Да вот еще что вспомнил, коньки мне заточили в мастерской, где точили тогда коньки самой Марии Исаковой! Конькобежный кумир тех лет. Я этим очень гордился, и все это знали. Теперь почему то о ней забыли. А это была наша первая чемпионка мира в первые послевоенные годы. Гордость нашей страны.
Отвлекся. Сквер. Вот тот арочный мостик. Вот здесь были раскуроченные ящики с минералами из музея. Сейчас все очень аккуратно, отреставрировано. Красный кирпич мостика пламенеет на солнце. Я сфотографировал. Есть фотография в Контакте.

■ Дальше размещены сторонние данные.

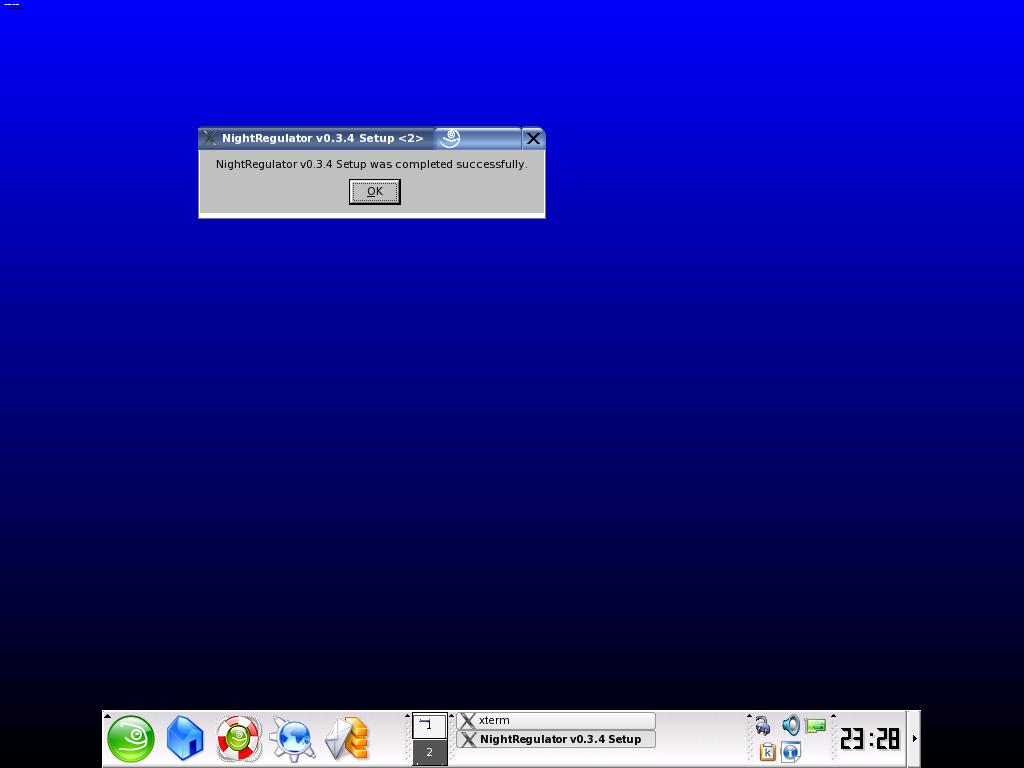
Task: Open the green SUSE start menu
Action: 131,739
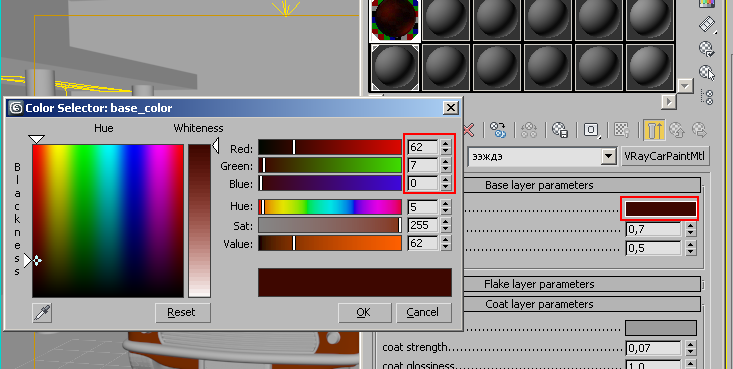This screenshot has height=369, width=733.
Task: Pick a color with the eyedropper tool
Action: click(42, 313)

А вот и та громадная лиственница, что помнит всё про нас. Стоит, как ни в чём не бывало. Подошел, как к старой знакомой. Сказал просто без высокопарных слов и интонаций, не громко, но внятно: " Привет, Вот и я. Знаю, что помнила и ждала. Я тоже". Дерево молча кивнула в знак согласия. Для этого по вершине пробежал легкий ветерок. Понятное дело, за столько лет не подружится с ним. Я обнял мощный заскорузлый ствол, раскинув руки, как мог широко, не обхватив и половины ствола. И тут я почувствовал пальцами левой руки нечто неприсущее дереву. Я обошёл дерево и увидел доску, прибитую к стволу. Небольшая такая доска, прибитая вертикально. От нее тянулись какие то полусгнившие верёвки. Как я это сразу не заметил. Мне всё стало понятно, зачем я здесь. Я принялся отдирать эту старую доску. Зачем её прибыли, для каких "радостей"? Ржавые гвозди не поддавались. Но я, в конце концов, всё-таки оторвал доску. Бросил на землю, недалеко, чтобы с вершины дерева было видно. Из тех дырок, что были сделаны гвоздями, выкатились небольшие слезинки смолы.